In Russia, three lawyers of Alexei Navalny have been sentenced to several years in prison. Navalny died in an Arctic prison last year and was the main political rival of President Vladimir Putin. Navalny communicated with the world through his lawyers, which his team said was through social media.
- These three lawyers of Navalny were found guilty of belonging to an extremist group and sentenced. Igor Sergunin, Alexey Liptsar and Vadim Kobzev were tried behind closed doors in Petushki, east of Moscow, and sentenced to three and a half, five and five and a half years respectively.

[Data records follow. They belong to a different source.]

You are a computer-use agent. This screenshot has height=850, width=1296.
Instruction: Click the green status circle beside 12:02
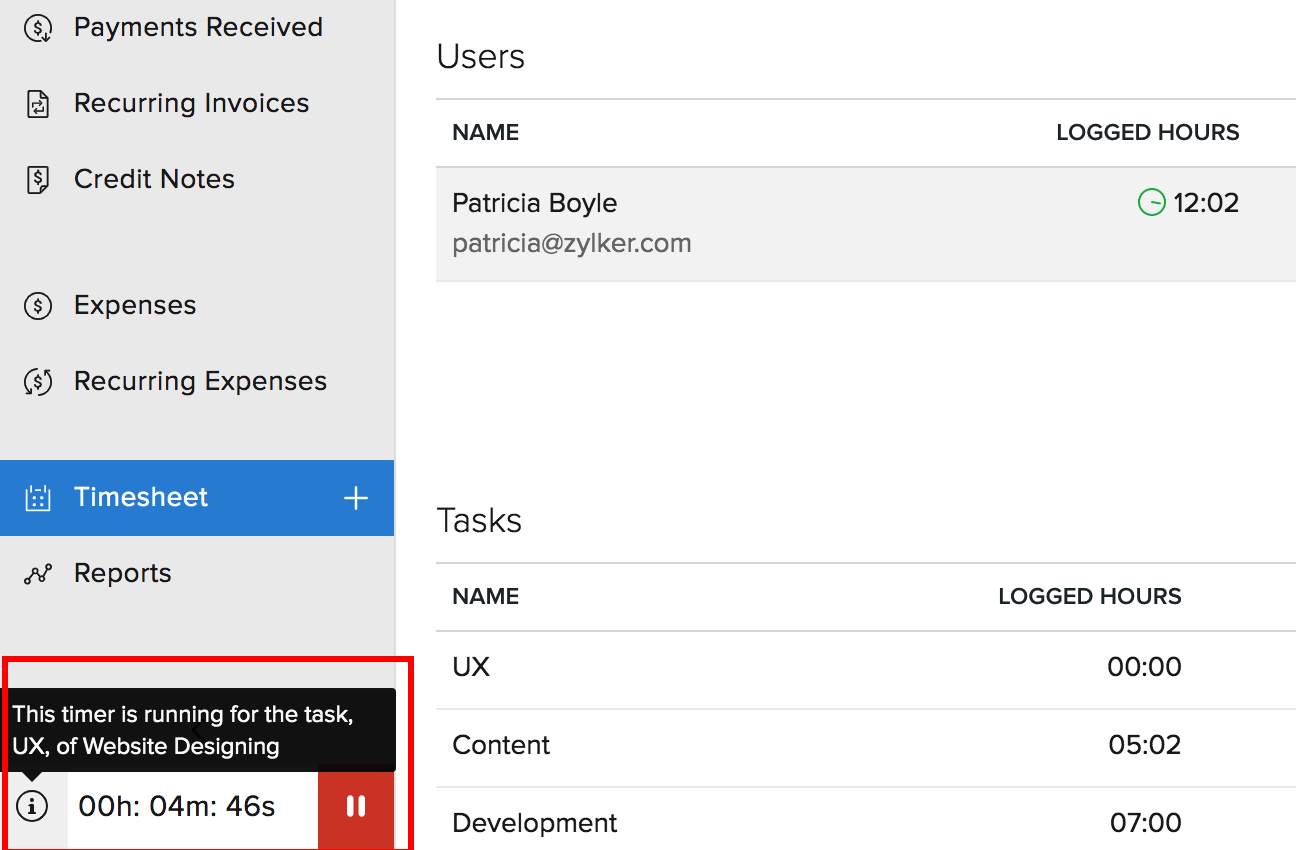click(x=1152, y=202)
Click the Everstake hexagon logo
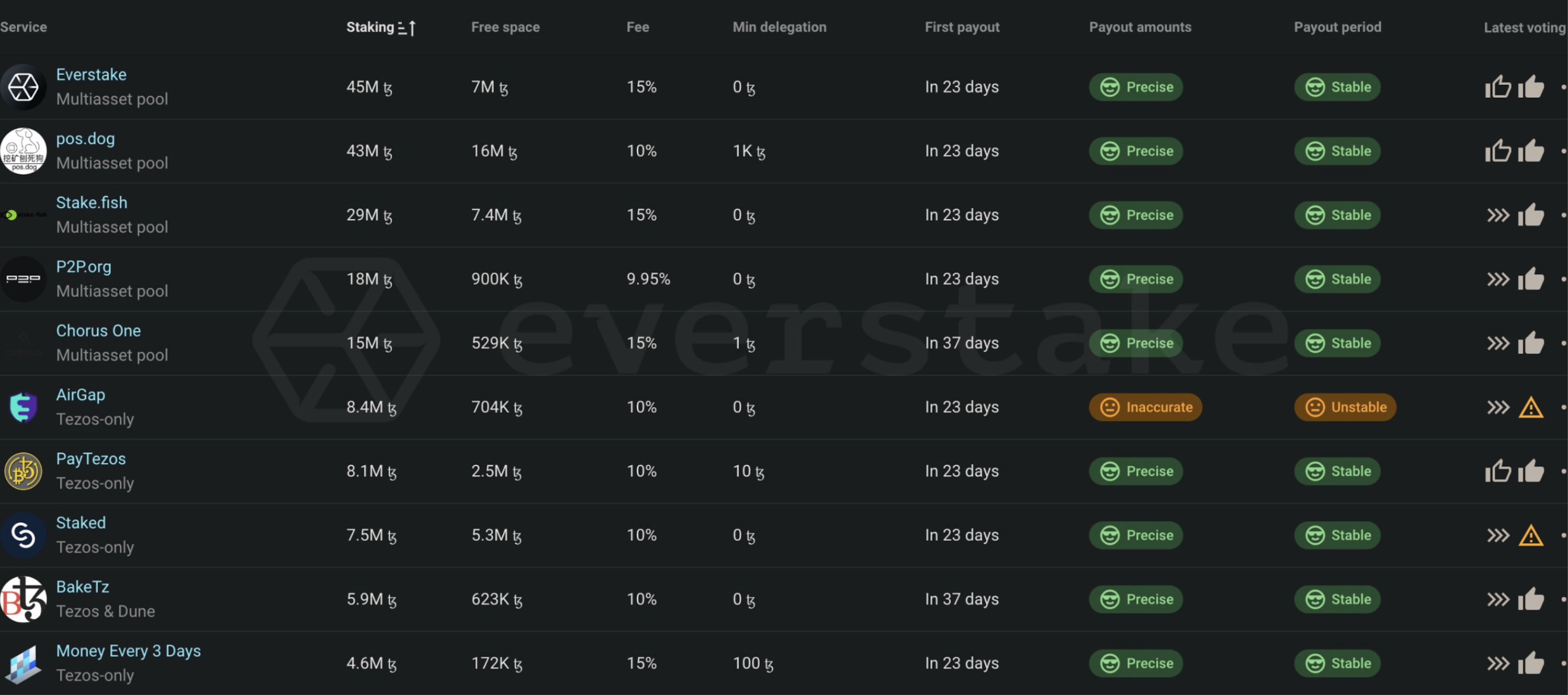The image size is (1568, 695). pyautogui.click(x=23, y=87)
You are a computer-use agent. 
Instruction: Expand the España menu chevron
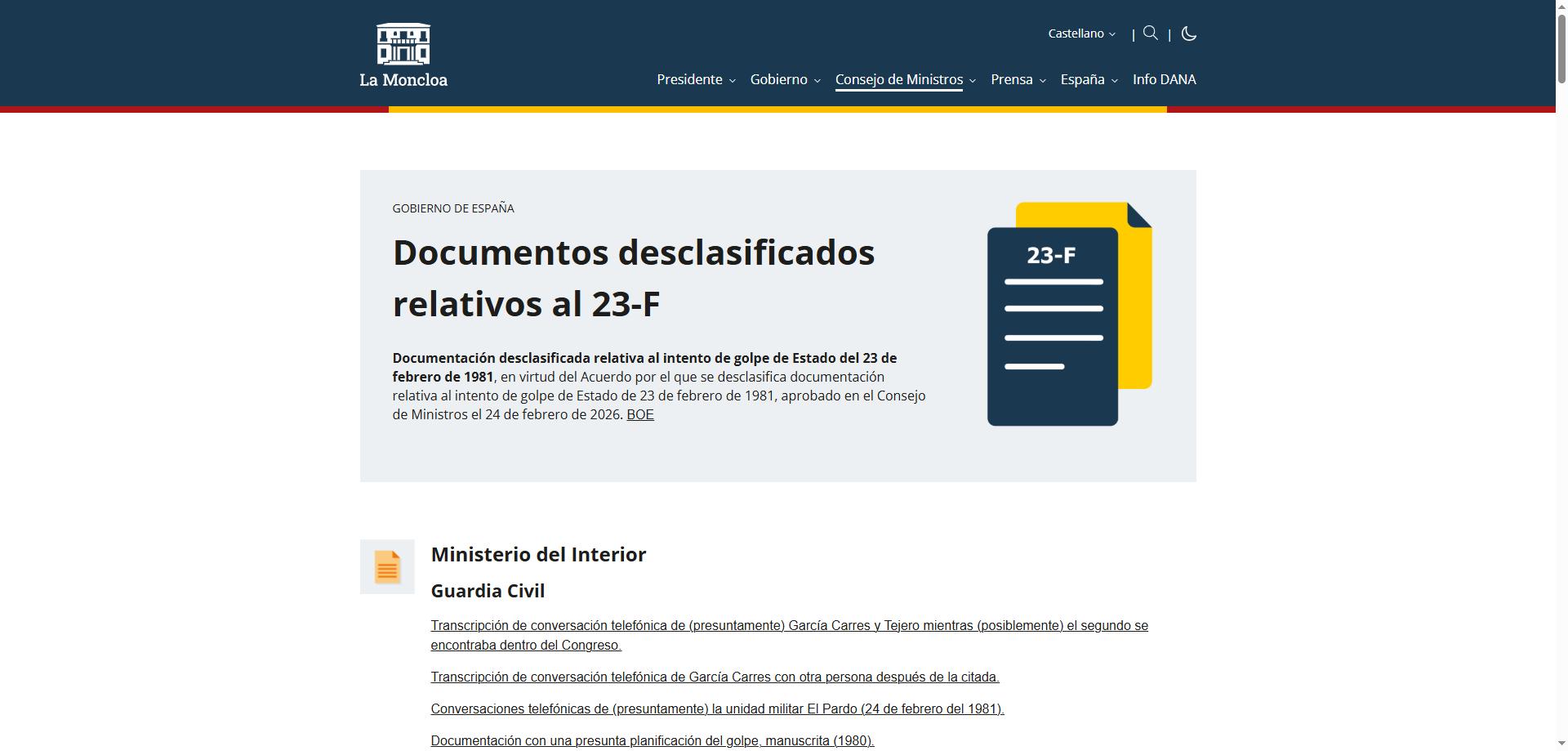pyautogui.click(x=1114, y=81)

- A Russian oil depot caught fire in a Ukrainian drone attack. The fire broke out in Kaluga area of Russia. Video footage of fire in oil storage depot has surfaced on social media. Several fire brigade vehicles are shown running in the direction of the explosion. Kaluga Governor Vladislav Shapsha said that an industrial area has been affected. However, he did not give much information about this.

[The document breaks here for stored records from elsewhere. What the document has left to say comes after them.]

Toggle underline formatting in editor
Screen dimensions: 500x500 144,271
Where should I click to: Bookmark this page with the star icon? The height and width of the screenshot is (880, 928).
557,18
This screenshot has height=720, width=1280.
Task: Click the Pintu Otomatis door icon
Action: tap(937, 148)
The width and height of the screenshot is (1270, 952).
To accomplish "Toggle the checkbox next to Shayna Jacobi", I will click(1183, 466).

- Thousands of people gathered in an anti-government protest in Serbia’s capital Belgrade on Friday. Anti-government protesters stood in silence for 15 minutes in front of the state television RTS building in memory of the victims of the railway station roof collapse. He blamed the Serbian authorities for this accident. The protest was organized and led by students of the Belgrade State University. The students demand that those responsible for the roof collapse, in which more than a dozen people were killed, be brought to justice.
- A former CIA officer pleaded guilty on Friday to leaking top US intelligence documents about Israeli military plans to retaliate against Iran. Asif Rehman, 34, worked for the Central Intelligence Agency since 2016 and had a top secret security clearance. Asif Rahman was arrested by the FBI in Cambodia in November. Rahman faces up to 20 years in prison after pleading guilty in a federal court in Virginia to two counts of knowingly retaining and disseminating national defense information.
- The UN human rights chief warned on Friday that the war in Sudan is becoming “more dangerous” for civilians after reports of army-allied fighters carrying out ethnic-based attacks on minorities. “The situation for civilians in Sudan is already dire and there is evidence of war crimes and other atrocious crimes,” UN Human Rights Commissioner Volker Turk said in a statement.